The Pakistan Stock Exchange (PSX) underwent a sharp technical correction on March 4, 2026, as the KSE-100 index failed to sustain its opening momentum and plummeted below the 156,000-point psychological barrier. Opening the session at 157,322.45, the index initially poked toward a resistance level near 157,962.48 but faced immediate rejection.
The subsequent sell-off was aggressive, dragging the benchmark to an intra-day low of 154,790.74. This volatility resulted in a closing figure of 155,777.21, marking a net loss of 1,354.88 points. From a technical standpoint, the 0.86 percent drop is significant as it wipes out recent gains and pushes the Calendar Year to Date (CYTD) return further into the red at negative 10.50 percent.
The trading volume within index constituents was recorded at 362.16 million, which is substantial enough to validate the downward move as more than just a minor hiccup.
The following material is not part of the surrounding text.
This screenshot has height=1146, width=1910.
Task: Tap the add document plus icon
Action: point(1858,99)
Institutional investors and technical traders are closely watching the Fiscal Year to Date (FYTD) return, which currently sits at 24.00 percent. While the long-term fiscal health remains intact, the immediate short-term trend is clearly bearish.
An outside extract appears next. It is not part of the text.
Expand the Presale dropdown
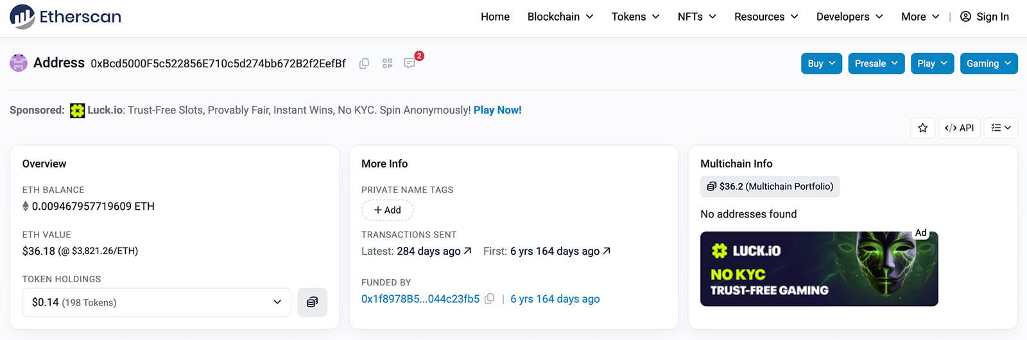 point(876,64)
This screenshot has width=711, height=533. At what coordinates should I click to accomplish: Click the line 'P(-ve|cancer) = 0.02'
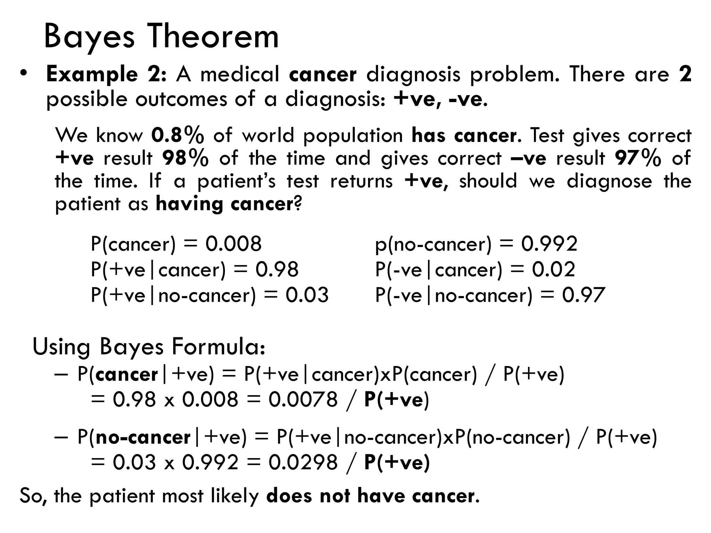tap(475, 269)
The “Pullers and Draggers” data provides a roadmap of where the institutional money moved today. Engro Fertilizers (EFERT) was the standout performer, contributing a massive 160.44 points to the index, followed by Pakistan Petroleum (PPL) and Oil & Gas Development Company (OGDC), which added 105.60 and 70.26 points respectively. These gains in the fertilizer and energy sectors suggest a defensive rotation by some market participants.
However, the drag on the index was far more potent. Engro Corporation (ENGROH) was the primary anchor, pulling the index down by 262.78 points. The banking sector also faced a heavy drubbing, with HBL and UBL contributing negative 206.23 and 173.36 points to the index’s total tally.
National Bank of Pakistan (NBP) and Lucky Cement (LUCK) rounded out the top five draggers, highlighting a broad-based sell-off in financials and industrials. For professional investors, the key takeaway from today is the market’s inability to hold the 157,000 level.
Unless a significant reversal occurs in the banking heavyweights, the index may continue to test the lower bounds of its current trading range. Investors are advised to maintain a diversified portfolio and keep a close eye on sectoral shifts as the market seeks a new equilibrium in the wake of this 1.35 percent daily point change.